[Saved data entries]
_____

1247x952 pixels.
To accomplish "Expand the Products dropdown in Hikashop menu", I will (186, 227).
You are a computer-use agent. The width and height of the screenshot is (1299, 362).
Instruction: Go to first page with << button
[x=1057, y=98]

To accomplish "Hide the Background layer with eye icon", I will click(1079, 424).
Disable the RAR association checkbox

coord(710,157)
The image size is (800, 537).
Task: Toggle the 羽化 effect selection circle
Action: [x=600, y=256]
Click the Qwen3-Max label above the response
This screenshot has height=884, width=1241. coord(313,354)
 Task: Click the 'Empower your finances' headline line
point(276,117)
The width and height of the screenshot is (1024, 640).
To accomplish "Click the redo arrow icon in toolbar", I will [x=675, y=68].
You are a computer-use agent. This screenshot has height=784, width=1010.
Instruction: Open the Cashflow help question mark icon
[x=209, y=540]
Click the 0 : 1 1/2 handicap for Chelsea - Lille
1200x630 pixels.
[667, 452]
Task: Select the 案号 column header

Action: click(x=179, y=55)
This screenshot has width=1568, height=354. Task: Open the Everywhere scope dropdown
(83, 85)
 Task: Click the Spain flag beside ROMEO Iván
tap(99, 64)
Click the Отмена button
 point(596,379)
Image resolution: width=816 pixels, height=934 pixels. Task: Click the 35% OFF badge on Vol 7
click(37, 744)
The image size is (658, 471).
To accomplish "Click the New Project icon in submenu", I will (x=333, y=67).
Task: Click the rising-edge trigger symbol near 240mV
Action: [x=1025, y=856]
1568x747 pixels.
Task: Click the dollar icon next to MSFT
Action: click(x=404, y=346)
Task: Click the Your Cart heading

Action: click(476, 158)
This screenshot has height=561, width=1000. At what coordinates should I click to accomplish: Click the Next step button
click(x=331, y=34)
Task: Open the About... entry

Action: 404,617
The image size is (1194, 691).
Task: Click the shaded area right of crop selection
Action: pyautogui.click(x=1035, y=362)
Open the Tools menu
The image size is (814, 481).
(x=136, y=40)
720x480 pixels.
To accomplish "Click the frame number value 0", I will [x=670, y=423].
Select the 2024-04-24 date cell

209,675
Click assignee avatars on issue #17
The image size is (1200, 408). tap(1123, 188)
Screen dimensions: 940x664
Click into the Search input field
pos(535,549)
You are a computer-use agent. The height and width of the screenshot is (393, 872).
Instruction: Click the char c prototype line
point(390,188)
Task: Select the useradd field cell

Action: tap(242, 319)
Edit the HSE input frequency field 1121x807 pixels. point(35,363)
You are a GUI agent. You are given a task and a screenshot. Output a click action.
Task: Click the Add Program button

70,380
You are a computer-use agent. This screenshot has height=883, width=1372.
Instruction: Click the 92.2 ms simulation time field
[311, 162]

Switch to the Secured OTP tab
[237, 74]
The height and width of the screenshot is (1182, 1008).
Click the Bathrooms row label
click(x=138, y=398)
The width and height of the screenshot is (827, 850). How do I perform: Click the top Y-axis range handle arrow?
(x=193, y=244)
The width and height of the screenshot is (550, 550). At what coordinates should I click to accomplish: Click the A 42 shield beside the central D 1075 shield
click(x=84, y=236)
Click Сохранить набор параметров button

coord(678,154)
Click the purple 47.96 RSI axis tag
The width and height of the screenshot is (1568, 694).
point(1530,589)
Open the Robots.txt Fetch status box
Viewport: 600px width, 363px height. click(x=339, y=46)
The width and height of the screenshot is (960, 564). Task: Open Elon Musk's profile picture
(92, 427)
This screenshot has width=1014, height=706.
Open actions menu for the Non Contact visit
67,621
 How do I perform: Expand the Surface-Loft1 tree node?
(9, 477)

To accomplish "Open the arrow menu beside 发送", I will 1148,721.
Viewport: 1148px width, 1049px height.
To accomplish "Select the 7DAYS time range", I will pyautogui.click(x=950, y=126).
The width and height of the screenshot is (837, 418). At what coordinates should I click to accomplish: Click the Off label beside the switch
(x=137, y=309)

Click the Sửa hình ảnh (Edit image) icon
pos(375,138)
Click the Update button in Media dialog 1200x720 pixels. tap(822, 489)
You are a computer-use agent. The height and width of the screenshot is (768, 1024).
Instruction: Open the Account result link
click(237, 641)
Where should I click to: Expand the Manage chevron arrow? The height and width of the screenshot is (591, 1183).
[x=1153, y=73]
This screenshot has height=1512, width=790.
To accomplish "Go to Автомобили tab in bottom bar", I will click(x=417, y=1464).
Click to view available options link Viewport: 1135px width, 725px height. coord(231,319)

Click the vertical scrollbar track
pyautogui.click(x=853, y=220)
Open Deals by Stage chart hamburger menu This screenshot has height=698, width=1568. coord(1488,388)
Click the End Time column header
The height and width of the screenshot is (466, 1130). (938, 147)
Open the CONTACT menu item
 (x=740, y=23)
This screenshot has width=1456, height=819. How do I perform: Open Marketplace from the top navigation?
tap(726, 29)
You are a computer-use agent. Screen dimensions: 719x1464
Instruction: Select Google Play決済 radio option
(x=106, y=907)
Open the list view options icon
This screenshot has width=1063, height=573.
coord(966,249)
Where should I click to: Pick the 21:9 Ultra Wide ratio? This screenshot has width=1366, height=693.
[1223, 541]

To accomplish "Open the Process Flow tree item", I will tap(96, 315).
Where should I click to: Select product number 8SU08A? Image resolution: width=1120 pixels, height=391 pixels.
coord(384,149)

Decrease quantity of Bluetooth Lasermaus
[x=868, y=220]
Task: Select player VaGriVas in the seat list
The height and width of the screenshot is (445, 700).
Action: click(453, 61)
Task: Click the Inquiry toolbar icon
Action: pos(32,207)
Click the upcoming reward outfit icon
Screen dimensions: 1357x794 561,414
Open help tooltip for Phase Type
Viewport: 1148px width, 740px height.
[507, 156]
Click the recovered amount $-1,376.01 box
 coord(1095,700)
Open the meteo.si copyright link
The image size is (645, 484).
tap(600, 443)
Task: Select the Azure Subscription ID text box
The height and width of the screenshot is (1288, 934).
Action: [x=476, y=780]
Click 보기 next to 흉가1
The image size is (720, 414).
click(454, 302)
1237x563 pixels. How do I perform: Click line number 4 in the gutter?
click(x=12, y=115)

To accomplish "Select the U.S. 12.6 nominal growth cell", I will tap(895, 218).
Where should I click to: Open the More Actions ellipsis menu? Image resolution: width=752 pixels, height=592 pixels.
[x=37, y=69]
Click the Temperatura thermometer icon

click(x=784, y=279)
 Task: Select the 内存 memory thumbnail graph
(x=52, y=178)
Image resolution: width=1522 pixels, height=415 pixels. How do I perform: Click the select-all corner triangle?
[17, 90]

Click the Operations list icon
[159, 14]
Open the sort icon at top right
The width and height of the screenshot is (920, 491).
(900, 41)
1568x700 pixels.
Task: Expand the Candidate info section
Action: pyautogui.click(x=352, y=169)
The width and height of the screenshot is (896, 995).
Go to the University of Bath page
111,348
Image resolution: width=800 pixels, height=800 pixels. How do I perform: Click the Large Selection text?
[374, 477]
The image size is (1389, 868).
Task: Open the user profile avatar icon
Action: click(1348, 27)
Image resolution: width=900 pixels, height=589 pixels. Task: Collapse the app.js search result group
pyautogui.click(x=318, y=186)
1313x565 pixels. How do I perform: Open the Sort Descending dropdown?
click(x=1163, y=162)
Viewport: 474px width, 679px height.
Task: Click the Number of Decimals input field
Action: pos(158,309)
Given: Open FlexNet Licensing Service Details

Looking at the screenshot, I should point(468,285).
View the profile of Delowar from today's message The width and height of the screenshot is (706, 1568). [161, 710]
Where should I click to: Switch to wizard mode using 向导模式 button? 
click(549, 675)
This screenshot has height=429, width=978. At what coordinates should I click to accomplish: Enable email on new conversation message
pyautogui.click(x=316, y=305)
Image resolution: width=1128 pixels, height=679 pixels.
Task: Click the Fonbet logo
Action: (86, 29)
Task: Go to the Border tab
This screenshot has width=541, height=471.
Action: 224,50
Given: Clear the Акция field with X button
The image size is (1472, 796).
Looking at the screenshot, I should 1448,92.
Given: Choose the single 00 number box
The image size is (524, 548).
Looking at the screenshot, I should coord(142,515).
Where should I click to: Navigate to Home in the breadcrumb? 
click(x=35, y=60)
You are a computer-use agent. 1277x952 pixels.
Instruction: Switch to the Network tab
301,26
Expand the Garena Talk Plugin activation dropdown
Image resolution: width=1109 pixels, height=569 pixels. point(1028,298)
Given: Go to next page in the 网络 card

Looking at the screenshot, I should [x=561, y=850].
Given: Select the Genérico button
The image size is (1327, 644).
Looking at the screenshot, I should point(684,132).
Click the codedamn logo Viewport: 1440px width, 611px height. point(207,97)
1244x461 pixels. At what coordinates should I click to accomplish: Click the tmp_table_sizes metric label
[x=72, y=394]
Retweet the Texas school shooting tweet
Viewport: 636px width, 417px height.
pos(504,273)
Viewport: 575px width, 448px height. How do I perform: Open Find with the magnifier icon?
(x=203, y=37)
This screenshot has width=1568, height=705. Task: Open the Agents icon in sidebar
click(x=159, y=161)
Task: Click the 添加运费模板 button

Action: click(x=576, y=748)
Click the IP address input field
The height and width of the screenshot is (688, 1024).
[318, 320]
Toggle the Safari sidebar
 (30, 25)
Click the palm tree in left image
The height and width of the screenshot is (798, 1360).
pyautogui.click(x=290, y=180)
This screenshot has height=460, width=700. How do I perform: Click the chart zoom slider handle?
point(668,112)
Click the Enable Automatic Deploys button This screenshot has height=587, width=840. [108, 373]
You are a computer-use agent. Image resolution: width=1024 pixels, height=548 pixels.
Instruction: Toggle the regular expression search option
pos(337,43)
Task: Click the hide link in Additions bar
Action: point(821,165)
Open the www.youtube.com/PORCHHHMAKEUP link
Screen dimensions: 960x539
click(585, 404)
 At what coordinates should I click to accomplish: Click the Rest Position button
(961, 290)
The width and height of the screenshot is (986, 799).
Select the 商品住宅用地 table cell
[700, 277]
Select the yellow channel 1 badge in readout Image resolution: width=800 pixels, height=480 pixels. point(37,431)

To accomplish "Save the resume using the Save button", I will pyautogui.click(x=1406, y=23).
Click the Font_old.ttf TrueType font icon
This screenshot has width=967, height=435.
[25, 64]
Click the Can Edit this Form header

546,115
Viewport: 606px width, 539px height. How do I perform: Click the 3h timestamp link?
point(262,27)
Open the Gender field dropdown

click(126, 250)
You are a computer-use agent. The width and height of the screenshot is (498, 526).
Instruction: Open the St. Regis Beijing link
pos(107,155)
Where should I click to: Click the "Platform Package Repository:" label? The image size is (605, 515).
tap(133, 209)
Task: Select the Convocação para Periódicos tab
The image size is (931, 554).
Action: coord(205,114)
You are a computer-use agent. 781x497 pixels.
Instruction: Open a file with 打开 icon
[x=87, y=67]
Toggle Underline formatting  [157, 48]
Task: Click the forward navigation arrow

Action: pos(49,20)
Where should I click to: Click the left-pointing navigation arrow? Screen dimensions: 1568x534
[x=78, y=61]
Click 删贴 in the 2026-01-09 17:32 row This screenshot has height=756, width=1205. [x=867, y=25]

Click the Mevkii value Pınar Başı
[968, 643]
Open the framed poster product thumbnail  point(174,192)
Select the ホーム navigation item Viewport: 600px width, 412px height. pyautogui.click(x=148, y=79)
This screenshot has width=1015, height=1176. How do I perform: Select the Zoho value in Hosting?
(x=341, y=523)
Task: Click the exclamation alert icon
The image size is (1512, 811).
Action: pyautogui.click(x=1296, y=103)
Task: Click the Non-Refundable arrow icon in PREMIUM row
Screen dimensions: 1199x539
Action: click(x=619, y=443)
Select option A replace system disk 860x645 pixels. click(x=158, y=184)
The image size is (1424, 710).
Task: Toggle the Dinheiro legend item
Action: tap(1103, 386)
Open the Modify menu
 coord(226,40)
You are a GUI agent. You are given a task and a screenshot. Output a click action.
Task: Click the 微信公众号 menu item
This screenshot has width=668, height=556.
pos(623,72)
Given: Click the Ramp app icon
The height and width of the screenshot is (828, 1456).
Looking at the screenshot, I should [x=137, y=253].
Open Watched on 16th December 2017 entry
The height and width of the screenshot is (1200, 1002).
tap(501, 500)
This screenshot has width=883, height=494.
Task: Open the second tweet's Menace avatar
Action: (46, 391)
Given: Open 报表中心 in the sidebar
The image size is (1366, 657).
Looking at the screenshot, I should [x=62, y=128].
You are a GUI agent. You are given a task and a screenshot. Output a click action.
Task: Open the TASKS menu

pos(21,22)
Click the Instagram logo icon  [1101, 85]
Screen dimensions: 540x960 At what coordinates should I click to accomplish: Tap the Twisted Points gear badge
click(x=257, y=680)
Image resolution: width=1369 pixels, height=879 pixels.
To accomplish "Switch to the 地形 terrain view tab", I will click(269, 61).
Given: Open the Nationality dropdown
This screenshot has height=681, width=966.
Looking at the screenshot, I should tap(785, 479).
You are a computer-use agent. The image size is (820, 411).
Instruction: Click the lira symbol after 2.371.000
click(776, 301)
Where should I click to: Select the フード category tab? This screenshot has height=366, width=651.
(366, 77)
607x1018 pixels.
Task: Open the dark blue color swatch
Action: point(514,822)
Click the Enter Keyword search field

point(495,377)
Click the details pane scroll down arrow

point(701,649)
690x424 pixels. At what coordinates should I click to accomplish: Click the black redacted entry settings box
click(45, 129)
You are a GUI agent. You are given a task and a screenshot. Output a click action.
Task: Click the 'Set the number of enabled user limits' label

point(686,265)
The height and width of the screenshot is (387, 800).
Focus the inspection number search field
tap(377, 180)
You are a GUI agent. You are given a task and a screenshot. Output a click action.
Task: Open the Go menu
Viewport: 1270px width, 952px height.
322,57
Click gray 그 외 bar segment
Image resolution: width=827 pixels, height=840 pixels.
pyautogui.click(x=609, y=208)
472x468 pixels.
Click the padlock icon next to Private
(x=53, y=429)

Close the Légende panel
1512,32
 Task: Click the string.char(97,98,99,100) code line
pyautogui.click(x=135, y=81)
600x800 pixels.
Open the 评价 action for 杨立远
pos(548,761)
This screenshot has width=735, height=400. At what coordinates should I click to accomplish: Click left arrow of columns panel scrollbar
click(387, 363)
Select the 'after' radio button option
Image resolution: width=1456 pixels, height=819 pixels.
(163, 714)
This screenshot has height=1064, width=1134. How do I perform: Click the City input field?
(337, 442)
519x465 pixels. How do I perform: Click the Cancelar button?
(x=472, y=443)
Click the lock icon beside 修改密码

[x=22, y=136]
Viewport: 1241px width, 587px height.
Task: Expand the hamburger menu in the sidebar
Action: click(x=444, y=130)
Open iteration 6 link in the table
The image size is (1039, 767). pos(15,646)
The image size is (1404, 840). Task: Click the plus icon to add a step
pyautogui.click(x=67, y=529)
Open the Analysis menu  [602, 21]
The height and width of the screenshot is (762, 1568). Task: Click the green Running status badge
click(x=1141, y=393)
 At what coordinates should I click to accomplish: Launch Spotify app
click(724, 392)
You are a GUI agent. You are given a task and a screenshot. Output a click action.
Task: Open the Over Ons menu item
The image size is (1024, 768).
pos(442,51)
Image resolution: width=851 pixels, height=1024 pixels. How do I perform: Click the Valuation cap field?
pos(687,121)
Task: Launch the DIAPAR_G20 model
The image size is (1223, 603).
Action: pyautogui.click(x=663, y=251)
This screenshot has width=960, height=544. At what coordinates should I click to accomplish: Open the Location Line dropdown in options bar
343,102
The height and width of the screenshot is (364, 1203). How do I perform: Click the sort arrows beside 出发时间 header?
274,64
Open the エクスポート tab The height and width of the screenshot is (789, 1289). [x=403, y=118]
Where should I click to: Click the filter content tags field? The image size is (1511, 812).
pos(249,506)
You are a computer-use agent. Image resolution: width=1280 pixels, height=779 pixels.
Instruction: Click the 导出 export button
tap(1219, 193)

_____

■ What is expected
Retrieve each line of the data in which the word "computer" can be found.

■ Result below
You are a computer-use agent. The width and height of the screenshot is (1299, 362).
You are a computer-use agent. This screenshot has height=784, width=1010.
You are a computer-use agent. The height and width of the screenshot is (393, 872).
You are a computer-use agent. This screenshot has height=883, width=1372.
You are a computer-use agent. The height and width of the screenshot is (768, 1024).
You are a computer-use agent. Screen dimensions: 719x1464
You are a computer-use agent. 1277x952 pixels.
You are a computer-use agent. Image resolution: width=1024 pixels, height=548 pixels.
You are a computer-use agent. The width and height of the screenshot is (498, 526).
You are a computer-use agent. 781x497 pixels.
You are a computer-use agent. The image size is (820, 411).
You are a computer-use agent. Image resolution: width=1280 pixels, height=779 pixels.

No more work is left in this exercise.